Dfam-consortium / RepeatModeler

De-Novo Repeat Discovery Tool
Other
183 stars 23 forks source link

can't find species-families.fa file #127

Open jebrosen opened 3 years ago

jebrosen commented 3 years ago

Transferring from rmhubley/RepeatMasker#99:

Hi,

I use following code: step1:BuildDatabase -name bara Bracemosa_genome.fa step2:nohup RepeatModeler -database bara -pa 4 -LTRStruct 1>step2.log 2>&1 &

I can't find bara-families.fa and bara-families.stk files, but the log file doesn't have any error, like this:

$tail step2.log The results have been saved to: bara-families.fa - Consensus sequences for each family identified. bara-families.stk - Seed alignments for each family identified.

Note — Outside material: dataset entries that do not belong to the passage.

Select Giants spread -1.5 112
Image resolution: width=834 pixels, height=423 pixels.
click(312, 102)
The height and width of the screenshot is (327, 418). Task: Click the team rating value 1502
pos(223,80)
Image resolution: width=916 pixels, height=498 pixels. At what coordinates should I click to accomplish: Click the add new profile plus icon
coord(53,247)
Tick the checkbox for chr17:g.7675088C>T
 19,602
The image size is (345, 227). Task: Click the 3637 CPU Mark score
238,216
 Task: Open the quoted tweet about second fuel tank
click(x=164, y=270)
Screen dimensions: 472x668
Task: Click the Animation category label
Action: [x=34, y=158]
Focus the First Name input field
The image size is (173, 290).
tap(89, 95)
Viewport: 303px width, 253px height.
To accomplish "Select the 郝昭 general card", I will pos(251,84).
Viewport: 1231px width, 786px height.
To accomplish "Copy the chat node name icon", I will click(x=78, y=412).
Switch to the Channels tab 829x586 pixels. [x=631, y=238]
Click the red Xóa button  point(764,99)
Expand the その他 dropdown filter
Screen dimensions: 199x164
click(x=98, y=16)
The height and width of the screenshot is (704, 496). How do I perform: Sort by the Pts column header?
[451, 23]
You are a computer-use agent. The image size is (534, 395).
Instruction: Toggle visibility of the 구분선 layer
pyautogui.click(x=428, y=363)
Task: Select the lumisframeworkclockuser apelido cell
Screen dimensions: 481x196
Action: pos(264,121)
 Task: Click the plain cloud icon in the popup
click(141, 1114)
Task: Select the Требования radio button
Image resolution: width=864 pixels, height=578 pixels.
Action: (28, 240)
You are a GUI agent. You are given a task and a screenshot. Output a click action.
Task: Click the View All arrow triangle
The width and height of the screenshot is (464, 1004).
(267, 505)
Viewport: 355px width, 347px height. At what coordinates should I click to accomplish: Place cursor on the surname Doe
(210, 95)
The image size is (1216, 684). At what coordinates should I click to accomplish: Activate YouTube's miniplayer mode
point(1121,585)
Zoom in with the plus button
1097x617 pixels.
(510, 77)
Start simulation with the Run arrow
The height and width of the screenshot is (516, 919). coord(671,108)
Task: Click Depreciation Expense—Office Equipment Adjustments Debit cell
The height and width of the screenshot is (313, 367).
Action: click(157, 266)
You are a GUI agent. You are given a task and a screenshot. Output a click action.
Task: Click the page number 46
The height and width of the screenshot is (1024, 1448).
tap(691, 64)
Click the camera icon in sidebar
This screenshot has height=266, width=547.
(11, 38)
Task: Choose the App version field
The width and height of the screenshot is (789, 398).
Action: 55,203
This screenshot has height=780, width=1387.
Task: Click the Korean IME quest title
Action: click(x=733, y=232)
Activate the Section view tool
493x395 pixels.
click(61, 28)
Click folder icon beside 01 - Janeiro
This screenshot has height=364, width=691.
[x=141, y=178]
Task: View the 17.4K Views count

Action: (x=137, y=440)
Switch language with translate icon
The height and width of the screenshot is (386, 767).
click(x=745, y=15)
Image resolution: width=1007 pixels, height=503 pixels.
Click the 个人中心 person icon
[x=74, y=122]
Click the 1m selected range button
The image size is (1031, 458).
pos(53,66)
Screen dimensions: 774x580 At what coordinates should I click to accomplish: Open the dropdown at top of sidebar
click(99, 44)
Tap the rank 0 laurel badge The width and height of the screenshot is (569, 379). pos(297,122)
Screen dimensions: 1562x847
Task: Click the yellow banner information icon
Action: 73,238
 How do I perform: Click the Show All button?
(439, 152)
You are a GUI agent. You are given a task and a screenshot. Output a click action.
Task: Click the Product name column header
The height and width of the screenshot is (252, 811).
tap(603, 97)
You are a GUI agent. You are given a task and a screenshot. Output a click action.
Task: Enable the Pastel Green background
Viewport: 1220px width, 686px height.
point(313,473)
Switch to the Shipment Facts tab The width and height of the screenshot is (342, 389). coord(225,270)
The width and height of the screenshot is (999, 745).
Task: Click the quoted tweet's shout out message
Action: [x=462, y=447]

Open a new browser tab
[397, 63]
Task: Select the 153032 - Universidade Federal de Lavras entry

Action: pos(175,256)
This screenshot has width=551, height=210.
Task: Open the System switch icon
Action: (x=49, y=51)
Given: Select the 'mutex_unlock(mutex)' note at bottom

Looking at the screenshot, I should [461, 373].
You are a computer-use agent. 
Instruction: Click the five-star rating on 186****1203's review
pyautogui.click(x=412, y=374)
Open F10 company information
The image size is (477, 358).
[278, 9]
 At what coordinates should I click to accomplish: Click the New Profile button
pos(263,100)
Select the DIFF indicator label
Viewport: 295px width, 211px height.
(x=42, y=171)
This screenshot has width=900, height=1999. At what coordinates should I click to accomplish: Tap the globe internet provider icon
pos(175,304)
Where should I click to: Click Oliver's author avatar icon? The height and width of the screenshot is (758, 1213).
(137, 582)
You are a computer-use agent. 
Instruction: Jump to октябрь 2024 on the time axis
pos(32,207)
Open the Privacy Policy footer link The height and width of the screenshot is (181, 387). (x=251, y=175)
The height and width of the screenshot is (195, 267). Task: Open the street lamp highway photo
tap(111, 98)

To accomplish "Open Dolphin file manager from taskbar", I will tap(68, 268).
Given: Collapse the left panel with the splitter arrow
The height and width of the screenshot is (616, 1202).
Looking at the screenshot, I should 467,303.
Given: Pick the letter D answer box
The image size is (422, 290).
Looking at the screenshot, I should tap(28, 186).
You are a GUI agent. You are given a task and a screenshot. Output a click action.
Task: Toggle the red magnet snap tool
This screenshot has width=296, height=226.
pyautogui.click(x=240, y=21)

The RepeatModeler stockholm file is formatted so that it can easily be submitted to the Dfam database. Please consider contributing curated families to this open database and be a part of this growing community resource. For more information contact help@dfam.org.

I don't know what happened.

jebrosen commented 3 years ago

I can't find bara-families.fa and bara-families.stk files, but the log file doesn't have any error, like this:

Can you post more of the log, especially starting after round-6 (i.e. the LTRPipeline and RepeatClassifier steps)?

If RepeatClassifier failed, there may still be files named consensi.fa and families.stk in the RM_* directory which represent the final results before classification. These files can be manually re-run through RepeatClassifier if needed.

xie186 commented 2 years ago

I encountered the same problem (v2.0.2a). Here is the last part of the log:

Program Time: 19:32:09 (hh:mm:ss) Elapsed Time
Working directory:  /mypath/RM_62149.ThuSep300929402021
may be deleted unless there were problems with the run.

The results have been saved to:
  Pvulgaris_442_v2.0_new-families.fa  - Consensus sequences for each family identified.
  Pvulgaris_442_v2.0_new-families.stk - Seed alignments for each family identified.

The RepeatModeler stockholm file is formatted so that it can
easily be submitted to the Dfam database.  Please consider contributing
curated families to this open database and be a part of this growing
community resource.  For more information contact help@dfam.org.

Here are the commandlines I used:

BuildDatabase -name Pvulgaris_442_v2.0_new -engine ncbi Pvulgaris_442_v2.0.fa
RepeatModeler -pa 30  -database  Pvulgaris_442_v2.0_new

I did see files named consensi.fa and families.stk in the RM_* directory.

Here is the full log:

repeatmodeler.log

Could you please help me when you get a chance? Thanks.

jebrosen commented 2 years ago

@xie186 Hello, and sorry you are having this problem.

From the log there are no error messages from RepeatClassifier, so it looks like RepeatClassifier ran successfully. Do you by chance have the files consensi.fa.classified and families-classified.stk in the RM_* directory?

You can also run RepeatClassifier separately on the output. For example:

RepeatClassifier -consensi RM_dir/consensi.fa -stockholm RM_dir/families.stk

This command re-runs the classifier and creates the files consensi.fa.classified and families-classified.stk.

hirnc commented 2 years ago

I had the same problem and the solution jebrosen posted worked for me. $genomeDB-families.fa and $genomeDB-families.stk are aliases of consensi.fa.classified and families-classified.stk, respectively.

It seems this problem happens because of an incomplete setup in RepeatMasker (I used version 4.1.2-p1). The configure script skips running makeblastdb to Libraries/RepeatMasker.lib and Libraries/RepeatPeps.lib.